If you want to know the ins and outs of programmatic, Jay Sears, svp of market development for the Rubicon Project, is probably the guy who should explain it to you. Sears has a long history with ambitious, technically complex ventures, notably the finance world’s vital Edgar Online tool. (Take it from a reporter: Edgar has made getting public financial data worlds easier.) Now, Sears is working to evangelize on behalf of automated buying technology like the platform Rubicon provides. It’s not going away, he says, and regardless of what platform or medium you sell ads for, you’re going to be seeing a lot more about programmatic soon.
Adweek: So, I think there’s confusion about what the difference between programmatic and real-time bidding is. Can you help us out?
Sears: It used to be that—and still, in many parts of the business, it is—that inventory was sold in gigantic blocks, and when you broke the block down, you’d find that part of it really worked for the situation you were in and part of it didn’t. The magic of programmatic is that it’s about de-averaging and it’s about data. De-averaging means you’re decomposing everything down to an impression level, and you’re using machines to look at it. You’re making decisions in milliseconds—and it’s very easy to make those decisions at the impression level and then reaggregate them so you can continue to buy at scale.
I’ve talked to people in a few markets who are totally unimpressed with programmatic buying, notably TV ad sales pros. But your company is called the Rubicon Project. You clearly believe that this is a change there’s no going back from.
The automation of the buying and selling of advertising is inevitable. You only need to look at history. Look at the stock market and the evolution of trading—look where it started. It started with over-the-counter stocks, and now every blue-chip name is automated. It started in travel with Sabre Systems, and originally Sabre Systems helped monetize unsold airplane tickets only on American Airlines. Now it’s the booking agent for essentially the entire travel industry. Look at something like eBay where the first items sold on eBay were Pez dispensers. EBay in its initial iteration was essentially a giant yard sale, and now a new car is sold on eBay every single minute. You can draw the same analogy to the buying and selling of advertising.
So the TV people are just completely wrong?
Automation will envelop anything that can be treated at scale. There’s always going to be a remaining piece that involves deep integration, manual work, custom content. We’re not talking about that. We are talking about everything else.
How is that changing agencies?
Well, when you look at a holding company, you’re talking about tens upon tens and maybe hundreds of thousands of people around the world, and if you listen to how some of the trading desk people talk, they’re organizing businesses around this march to automation. The Magna Global group is talking about the hub-and-spoke model. The planning function is taking place at their agencies, but they’re centralizing the buying function within Magna.
Is Magna’s hub-and-spoke idea the only new model?
No, other holding companies are doing it a little differently. Some agencies are doing what they call an “embedded” model. They take their trading specialist from the agency’s trading functions and actually put staff out into the operating agencies. This is about informing the advertising client much earlier about the benefits of automation.
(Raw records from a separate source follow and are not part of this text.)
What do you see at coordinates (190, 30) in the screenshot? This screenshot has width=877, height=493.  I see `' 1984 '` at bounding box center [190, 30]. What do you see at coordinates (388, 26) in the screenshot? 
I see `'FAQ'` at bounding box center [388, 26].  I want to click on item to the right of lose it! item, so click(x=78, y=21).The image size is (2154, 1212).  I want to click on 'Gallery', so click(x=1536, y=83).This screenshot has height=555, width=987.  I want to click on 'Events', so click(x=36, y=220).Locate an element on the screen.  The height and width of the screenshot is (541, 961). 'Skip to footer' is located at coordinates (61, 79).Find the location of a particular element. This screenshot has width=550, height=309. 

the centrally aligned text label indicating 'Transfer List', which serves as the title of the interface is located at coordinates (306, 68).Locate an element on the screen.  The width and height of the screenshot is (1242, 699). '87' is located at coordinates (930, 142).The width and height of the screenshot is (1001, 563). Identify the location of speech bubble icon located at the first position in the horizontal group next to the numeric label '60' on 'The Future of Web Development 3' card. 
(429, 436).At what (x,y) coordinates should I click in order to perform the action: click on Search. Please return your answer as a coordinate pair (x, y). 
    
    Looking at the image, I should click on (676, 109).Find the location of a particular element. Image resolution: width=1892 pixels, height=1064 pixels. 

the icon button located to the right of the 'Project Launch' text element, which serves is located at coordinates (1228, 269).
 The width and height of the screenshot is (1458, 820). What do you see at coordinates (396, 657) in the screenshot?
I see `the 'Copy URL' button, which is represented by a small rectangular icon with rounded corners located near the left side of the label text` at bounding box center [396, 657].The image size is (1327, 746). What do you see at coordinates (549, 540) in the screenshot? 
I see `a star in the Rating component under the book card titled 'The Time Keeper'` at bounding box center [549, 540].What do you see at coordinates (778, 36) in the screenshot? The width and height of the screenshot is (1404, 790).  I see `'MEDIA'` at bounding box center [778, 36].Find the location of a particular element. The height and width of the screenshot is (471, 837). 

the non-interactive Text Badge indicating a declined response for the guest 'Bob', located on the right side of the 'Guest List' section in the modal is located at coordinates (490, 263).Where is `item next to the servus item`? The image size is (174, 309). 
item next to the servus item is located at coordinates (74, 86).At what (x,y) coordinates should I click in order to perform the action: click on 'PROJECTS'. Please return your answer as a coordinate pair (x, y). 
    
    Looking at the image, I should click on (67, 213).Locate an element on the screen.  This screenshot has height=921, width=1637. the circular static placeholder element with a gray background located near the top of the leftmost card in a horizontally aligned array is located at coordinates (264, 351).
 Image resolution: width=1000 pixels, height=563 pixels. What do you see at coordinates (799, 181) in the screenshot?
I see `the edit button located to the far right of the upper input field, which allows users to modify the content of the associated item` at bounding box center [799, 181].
It seems like what the models have in common is that they put the automation guy in the thick of the deals rather than scraping around for discount inventory in his spare time.
Right. If you and I are running one of these global holding companies and we’ve started to build a practice through our agency trading desk, you’ve got a really nice specialization inside that agency trading desk. For almost every holding company, that’s a very successful and profitable business line. Now the question is, How do you and I take that and make that facility available across our holding company in a way that facilitates and takes advantage of that transformation? Well, the answer is that we make sure the trading facility that’s available in programmatic fits right alongside—and very early in—the planning process. Because if we don’t, we can’t re-engineer things at the end of the process. We want to see the specialists sitting at the same table as the folks designing the strategy and designing the plan.
So how fast is this coming?
We’re quite certain automation will touch every corner of advertising. If you want to see the way the world is going, you need to be studying the display market, the mobile market and, after those two, the video market. All areas are ripe for automation. If we go back to the Interpublic Group’s Magna Global example, they’ve said publicly that within three years they intend to automate fully half of the media that they buy on behalf of their clients. They’re not talking about automating half of digital display or half of digital—they’re talking about half. Full stop. That’s a pretty big nuance many people don’t understand. It’s coming fast and furious.
Are we going to leap into this and say, “Oh, shit. My software has no idea how to make our plan compatible with what’s for sale.”
This is another thing I think is so interesting. If you and I were having this conversation two or three years ago, yes, it would be mostly about the technology in the middle. We’d be using horrible acronyms that none of our friends understood and talking about how the pieces of technology in the middle couldn’t talk to each other, and we’d need to have a geekfest to figure it out. Those times have mostly come and gone. It works.